══ Records for this task ══

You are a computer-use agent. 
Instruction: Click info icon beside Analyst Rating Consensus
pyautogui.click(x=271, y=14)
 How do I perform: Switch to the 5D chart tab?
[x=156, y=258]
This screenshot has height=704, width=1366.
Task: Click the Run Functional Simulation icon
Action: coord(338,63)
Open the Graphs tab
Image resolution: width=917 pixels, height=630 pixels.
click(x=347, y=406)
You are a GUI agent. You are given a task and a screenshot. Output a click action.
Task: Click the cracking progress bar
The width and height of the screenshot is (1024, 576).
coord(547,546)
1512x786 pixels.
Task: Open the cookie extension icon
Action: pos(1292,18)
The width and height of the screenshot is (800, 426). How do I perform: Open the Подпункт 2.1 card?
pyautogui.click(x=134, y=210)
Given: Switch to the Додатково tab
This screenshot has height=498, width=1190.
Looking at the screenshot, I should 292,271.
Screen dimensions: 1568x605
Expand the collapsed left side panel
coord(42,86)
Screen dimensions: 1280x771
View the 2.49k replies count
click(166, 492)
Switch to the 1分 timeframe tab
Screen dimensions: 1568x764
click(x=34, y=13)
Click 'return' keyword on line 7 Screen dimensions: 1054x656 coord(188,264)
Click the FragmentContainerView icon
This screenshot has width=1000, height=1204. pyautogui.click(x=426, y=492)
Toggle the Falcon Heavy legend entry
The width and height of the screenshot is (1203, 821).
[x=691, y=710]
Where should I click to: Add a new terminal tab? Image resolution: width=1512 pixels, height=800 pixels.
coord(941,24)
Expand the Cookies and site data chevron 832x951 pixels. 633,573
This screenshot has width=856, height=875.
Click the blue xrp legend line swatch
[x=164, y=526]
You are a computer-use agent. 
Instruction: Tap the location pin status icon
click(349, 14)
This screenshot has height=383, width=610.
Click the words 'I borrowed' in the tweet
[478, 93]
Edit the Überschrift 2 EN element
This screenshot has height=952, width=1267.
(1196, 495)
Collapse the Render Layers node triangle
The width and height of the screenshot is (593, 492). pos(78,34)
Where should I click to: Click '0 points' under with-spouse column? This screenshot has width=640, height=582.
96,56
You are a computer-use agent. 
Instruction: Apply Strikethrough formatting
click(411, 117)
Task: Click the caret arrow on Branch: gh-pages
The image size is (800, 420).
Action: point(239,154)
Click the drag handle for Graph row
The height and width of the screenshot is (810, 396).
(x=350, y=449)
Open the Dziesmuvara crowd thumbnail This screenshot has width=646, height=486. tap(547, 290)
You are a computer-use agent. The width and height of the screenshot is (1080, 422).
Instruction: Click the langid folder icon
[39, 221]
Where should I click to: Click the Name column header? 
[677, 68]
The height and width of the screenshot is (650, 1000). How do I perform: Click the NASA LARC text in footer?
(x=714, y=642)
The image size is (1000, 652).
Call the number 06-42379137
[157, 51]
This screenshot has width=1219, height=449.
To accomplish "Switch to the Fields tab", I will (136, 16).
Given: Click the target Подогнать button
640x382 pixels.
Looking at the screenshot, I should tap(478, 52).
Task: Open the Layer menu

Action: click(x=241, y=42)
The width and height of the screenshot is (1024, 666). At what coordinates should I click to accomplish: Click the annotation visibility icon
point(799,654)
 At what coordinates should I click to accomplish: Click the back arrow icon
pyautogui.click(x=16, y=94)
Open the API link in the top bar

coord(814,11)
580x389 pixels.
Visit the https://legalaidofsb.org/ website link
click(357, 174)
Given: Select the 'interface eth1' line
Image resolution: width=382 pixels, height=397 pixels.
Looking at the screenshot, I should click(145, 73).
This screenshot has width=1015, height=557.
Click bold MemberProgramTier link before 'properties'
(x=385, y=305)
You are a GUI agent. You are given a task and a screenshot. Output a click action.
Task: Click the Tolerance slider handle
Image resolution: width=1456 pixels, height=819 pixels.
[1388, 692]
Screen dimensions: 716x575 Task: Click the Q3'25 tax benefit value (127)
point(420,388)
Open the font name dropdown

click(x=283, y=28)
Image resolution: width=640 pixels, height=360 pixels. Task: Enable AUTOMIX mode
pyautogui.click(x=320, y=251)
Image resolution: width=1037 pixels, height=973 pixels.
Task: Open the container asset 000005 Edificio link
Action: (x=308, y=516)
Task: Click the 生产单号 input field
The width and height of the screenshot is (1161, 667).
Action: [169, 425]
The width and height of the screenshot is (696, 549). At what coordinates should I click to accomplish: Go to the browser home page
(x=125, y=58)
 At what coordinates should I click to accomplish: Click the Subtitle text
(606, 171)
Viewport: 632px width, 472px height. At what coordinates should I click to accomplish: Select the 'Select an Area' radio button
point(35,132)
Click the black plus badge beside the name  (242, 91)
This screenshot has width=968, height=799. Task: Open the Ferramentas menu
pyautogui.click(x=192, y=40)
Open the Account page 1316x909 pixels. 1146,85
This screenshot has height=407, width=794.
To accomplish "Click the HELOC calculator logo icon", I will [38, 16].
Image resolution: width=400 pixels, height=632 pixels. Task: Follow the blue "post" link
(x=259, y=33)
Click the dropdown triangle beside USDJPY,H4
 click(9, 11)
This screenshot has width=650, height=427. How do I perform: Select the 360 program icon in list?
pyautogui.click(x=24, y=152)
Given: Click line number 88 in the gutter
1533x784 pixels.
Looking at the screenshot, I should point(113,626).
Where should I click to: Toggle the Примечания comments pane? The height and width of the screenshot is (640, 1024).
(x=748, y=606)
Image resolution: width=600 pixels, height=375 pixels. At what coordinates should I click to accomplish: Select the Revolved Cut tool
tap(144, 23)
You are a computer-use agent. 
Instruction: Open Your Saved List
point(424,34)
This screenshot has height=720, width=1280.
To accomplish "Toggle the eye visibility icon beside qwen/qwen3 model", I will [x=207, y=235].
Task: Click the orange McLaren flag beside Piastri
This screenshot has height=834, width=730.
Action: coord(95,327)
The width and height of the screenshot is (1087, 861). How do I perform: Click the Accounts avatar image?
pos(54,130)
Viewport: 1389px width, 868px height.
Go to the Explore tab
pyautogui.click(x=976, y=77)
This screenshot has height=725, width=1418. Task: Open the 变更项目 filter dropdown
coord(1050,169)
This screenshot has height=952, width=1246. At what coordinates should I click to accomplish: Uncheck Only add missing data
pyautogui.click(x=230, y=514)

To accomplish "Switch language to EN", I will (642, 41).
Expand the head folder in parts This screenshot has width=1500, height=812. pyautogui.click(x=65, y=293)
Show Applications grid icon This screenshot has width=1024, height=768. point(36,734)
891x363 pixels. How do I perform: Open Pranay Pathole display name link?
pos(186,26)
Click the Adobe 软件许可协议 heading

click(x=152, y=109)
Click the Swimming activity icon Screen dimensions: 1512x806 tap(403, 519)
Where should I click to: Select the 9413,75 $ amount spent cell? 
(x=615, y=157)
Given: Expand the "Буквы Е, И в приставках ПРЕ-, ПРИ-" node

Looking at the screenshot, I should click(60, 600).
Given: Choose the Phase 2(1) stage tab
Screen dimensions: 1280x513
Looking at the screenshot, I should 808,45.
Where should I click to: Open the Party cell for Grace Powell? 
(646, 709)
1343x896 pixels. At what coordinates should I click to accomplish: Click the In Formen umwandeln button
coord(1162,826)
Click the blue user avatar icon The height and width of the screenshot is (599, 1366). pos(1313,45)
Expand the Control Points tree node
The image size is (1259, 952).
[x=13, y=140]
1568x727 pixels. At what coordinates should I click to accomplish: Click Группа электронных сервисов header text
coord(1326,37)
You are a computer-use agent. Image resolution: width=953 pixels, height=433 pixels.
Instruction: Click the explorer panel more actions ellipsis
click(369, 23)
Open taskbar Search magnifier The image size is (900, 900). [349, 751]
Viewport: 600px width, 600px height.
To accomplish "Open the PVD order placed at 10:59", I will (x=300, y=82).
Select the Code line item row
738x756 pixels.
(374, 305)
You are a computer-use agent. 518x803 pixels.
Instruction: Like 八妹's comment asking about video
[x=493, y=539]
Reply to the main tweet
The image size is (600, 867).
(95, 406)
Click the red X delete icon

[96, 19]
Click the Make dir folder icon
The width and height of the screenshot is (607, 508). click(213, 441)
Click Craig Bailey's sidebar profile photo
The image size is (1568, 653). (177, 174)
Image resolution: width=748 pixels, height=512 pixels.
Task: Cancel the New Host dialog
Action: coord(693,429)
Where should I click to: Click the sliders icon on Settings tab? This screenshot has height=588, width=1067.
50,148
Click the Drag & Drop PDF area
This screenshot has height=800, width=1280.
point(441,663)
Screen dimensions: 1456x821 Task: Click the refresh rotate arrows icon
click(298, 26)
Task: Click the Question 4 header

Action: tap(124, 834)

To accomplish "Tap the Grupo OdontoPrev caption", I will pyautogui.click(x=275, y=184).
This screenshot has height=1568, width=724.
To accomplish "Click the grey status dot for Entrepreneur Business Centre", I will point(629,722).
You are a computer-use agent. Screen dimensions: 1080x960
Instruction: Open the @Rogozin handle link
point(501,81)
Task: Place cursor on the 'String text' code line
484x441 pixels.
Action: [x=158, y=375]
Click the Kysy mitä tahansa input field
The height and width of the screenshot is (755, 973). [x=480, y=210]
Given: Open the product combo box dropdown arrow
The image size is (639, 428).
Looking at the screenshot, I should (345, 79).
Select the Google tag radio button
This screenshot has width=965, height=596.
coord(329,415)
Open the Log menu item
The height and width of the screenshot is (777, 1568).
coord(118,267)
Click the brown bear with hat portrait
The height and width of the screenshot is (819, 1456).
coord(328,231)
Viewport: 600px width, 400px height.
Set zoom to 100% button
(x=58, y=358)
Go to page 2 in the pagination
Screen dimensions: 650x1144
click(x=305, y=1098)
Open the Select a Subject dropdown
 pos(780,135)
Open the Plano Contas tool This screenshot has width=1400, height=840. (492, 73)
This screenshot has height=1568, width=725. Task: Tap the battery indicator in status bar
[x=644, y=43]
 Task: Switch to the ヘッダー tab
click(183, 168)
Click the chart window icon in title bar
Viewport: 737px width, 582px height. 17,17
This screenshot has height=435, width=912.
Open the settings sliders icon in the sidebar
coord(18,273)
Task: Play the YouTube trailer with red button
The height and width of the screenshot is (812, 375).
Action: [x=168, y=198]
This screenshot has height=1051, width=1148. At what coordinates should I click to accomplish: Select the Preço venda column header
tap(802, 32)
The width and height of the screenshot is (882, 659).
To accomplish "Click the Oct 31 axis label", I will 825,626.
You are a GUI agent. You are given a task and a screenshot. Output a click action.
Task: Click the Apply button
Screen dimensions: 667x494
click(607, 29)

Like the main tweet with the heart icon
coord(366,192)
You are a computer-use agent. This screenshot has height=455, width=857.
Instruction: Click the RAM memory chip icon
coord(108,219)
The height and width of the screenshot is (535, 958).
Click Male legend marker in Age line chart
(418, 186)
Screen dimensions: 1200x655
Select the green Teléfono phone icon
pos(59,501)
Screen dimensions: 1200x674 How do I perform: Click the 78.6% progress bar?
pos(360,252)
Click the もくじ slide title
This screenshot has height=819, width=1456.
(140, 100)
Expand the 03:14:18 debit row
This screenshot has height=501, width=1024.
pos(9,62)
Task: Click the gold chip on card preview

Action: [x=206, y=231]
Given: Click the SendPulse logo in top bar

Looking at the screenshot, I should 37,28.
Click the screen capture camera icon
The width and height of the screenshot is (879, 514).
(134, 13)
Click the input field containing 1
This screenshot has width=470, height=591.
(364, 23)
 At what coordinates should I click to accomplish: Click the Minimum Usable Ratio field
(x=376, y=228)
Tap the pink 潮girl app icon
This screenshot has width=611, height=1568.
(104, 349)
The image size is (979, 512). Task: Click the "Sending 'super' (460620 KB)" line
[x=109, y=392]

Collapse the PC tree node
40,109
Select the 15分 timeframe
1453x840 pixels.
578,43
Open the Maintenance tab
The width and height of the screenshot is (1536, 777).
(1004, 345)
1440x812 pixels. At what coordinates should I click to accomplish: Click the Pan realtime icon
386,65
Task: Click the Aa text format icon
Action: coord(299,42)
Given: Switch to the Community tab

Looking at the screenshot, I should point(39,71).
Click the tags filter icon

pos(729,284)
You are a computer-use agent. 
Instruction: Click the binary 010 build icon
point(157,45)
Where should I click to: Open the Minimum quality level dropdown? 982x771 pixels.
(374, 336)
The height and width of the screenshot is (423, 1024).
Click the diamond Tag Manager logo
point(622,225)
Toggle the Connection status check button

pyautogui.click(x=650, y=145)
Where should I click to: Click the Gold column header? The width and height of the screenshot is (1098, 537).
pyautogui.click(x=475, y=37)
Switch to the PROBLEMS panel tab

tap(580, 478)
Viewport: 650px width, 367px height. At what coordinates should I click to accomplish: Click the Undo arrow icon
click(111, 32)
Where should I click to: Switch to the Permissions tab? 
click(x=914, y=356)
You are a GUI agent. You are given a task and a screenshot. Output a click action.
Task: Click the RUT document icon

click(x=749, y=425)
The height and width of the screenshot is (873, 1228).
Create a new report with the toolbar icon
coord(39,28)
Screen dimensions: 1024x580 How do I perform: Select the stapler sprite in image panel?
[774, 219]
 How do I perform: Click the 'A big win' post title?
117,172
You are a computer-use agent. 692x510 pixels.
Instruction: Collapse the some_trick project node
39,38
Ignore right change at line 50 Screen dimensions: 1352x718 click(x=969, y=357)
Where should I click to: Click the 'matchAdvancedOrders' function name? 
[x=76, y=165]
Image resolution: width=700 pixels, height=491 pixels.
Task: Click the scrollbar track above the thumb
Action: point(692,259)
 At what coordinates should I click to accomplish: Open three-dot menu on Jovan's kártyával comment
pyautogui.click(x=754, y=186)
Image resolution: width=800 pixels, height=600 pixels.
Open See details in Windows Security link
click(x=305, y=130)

═══

What this task involves: Each line from the first line of the entries up to and including the line containing "Toggle the Falcon Heavy legend entry" should be transcribed exactly, with all other lines left out.

Output below:
You are a computer-use agent. 
Instruction: Click info icon beside Analyst Rating Consensus
pyautogui.click(x=271, y=14)
 How do I perform: Switch to the 5D chart tab?
[x=156, y=258]
This screenshot has height=704, width=1366.
Task: Click the Run Functional Simulation icon
Action: coord(338,63)
Open the Graphs tab
Image resolution: width=917 pixels, height=630 pixels.
click(x=347, y=406)
You are a GUI agent. You are given a task and a screenshot. Output a click action.
Task: Click the cracking progress bar
The width and height of the screenshot is (1024, 576).
coord(547,546)
1512x786 pixels.
Task: Open the cookie extension icon
Action: pos(1292,18)
The width and height of the screenshot is (800, 426). How do I perform: Open the Подпункт 2.1 card?
pyautogui.click(x=134, y=210)
Given: Switch to the Додатково tab
This screenshot has height=498, width=1190.
Looking at the screenshot, I should 292,271.
Screen dimensions: 1568x605
Expand the collapsed left side panel
coord(42,86)
Screen dimensions: 1280x771
View the 2.49k replies count
click(166, 492)
Switch to the 1分 timeframe tab
Screen dimensions: 1568x764
click(x=34, y=13)
Click 'return' keyword on line 7 Screen dimensions: 1054x656 coord(188,264)
Click the FragmentContainerView icon
This screenshot has width=1000, height=1204. pyautogui.click(x=426, y=492)
Toggle the Falcon Heavy legend entry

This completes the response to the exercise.